§ **Assigned task**
Starting at the line that contains "The width and height of the screenshot is (399, 353)." and ending at the line that contains "Viewport: 822px width, 482px height.", the lines below are to be given again exactly, with nothing added.
Information given below:
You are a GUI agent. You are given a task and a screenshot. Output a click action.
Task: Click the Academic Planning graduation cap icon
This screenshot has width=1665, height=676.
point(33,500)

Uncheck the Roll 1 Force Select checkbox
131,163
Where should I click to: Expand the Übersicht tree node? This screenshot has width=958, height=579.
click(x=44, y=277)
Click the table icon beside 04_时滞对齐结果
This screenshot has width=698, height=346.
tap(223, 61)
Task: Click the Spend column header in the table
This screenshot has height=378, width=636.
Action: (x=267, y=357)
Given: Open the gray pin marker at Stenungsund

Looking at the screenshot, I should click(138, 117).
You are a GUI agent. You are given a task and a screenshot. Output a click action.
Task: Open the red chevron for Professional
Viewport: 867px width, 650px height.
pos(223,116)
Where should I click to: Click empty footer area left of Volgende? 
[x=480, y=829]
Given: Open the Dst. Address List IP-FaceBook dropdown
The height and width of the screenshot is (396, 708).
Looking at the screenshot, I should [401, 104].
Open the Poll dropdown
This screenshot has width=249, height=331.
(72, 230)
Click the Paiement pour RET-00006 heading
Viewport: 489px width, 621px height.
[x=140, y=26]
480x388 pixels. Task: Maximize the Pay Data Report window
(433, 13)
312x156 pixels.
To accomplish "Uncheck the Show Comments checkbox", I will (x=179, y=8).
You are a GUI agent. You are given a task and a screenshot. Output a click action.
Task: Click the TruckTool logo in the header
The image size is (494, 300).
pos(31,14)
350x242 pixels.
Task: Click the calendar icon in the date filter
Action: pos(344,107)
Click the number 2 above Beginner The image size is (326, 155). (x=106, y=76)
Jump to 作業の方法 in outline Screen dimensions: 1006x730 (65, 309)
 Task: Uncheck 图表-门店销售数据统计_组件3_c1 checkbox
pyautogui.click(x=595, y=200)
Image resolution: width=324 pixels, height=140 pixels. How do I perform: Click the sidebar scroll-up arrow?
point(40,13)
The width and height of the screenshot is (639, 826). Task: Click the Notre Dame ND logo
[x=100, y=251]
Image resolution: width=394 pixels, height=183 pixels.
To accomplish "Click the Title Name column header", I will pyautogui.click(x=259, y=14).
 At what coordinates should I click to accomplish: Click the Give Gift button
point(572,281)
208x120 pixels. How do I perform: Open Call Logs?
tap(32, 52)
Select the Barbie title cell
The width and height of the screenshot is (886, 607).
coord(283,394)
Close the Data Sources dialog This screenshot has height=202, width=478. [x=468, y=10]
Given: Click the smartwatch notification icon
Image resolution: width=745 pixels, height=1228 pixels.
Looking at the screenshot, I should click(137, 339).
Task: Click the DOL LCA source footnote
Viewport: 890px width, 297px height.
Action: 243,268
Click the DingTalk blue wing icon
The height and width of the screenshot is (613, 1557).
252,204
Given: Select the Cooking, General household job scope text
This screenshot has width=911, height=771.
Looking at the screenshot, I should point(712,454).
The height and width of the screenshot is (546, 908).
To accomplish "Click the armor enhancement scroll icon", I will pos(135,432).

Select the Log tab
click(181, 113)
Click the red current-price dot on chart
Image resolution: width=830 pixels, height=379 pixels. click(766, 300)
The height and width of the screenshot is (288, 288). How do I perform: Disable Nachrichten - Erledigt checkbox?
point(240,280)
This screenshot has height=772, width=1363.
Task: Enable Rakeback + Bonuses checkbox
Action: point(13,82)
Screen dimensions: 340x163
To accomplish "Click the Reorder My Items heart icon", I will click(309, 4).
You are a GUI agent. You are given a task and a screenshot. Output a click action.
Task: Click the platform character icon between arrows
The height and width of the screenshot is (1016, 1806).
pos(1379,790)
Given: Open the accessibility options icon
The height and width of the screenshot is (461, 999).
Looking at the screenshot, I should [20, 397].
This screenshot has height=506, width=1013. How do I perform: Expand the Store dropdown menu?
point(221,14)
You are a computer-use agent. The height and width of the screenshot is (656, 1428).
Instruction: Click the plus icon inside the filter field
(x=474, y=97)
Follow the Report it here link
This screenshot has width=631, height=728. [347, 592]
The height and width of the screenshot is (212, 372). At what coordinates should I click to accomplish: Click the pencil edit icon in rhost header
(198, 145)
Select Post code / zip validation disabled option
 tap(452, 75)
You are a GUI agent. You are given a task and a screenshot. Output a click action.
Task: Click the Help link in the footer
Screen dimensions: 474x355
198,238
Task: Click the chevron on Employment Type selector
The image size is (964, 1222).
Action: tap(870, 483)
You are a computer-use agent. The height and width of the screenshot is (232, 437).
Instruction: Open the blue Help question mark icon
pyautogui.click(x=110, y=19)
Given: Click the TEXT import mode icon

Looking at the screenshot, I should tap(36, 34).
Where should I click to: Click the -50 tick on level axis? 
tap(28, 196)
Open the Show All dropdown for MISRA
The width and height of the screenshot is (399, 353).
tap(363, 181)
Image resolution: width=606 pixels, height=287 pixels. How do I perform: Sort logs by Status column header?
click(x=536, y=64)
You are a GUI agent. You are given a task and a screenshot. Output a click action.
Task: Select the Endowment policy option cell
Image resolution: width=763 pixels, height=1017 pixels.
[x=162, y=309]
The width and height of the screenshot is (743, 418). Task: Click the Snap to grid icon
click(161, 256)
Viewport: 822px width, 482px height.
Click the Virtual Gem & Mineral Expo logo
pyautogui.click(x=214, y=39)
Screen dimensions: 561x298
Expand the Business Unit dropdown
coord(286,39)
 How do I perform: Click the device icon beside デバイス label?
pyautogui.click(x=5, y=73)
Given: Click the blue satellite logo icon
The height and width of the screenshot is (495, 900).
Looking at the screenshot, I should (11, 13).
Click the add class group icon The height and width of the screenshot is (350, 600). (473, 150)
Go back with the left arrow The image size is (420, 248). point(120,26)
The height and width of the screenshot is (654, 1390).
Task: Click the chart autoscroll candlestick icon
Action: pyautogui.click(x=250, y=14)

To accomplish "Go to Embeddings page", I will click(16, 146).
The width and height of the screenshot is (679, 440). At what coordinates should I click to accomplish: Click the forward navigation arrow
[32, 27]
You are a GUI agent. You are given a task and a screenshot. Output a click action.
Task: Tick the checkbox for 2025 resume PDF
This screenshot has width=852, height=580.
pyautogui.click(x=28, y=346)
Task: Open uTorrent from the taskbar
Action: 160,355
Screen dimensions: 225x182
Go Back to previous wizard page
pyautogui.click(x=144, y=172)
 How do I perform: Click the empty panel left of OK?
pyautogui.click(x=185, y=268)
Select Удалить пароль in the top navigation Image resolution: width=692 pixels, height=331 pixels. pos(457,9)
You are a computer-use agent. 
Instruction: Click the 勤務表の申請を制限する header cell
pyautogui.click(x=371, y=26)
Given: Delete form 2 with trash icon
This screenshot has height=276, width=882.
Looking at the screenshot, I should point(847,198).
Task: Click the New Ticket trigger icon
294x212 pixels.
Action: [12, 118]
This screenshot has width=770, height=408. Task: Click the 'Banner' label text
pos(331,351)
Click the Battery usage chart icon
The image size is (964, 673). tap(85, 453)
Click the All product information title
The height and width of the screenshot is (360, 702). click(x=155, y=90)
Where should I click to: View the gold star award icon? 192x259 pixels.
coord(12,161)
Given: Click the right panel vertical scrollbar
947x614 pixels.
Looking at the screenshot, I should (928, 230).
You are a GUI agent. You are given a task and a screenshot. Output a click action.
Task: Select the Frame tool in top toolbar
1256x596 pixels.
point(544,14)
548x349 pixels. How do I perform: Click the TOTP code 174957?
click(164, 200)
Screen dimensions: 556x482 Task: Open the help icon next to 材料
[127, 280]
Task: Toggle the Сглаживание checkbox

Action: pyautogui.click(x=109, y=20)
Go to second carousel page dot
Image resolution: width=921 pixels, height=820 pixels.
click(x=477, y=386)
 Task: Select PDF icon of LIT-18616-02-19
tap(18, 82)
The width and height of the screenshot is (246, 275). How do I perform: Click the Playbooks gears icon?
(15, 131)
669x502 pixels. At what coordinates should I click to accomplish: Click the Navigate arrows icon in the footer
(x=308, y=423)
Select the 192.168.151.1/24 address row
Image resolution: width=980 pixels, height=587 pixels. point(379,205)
End of Information given.
§ **Exercise output**
The width and height of the screenshot is (399, 353).
tap(363, 181)
Image resolution: width=606 pixels, height=287 pixels. How do I perform: Sort logs by Status column header?
click(x=536, y=64)
You are a GUI agent. You are given a task and a screenshot. Output a click action.
Task: Select the Endowment policy option cell
Image resolution: width=763 pixels, height=1017 pixels.
[x=162, y=309]
The width and height of the screenshot is (743, 418). Task: Click the Snap to grid icon
click(161, 256)
Viewport: 822px width, 482px height.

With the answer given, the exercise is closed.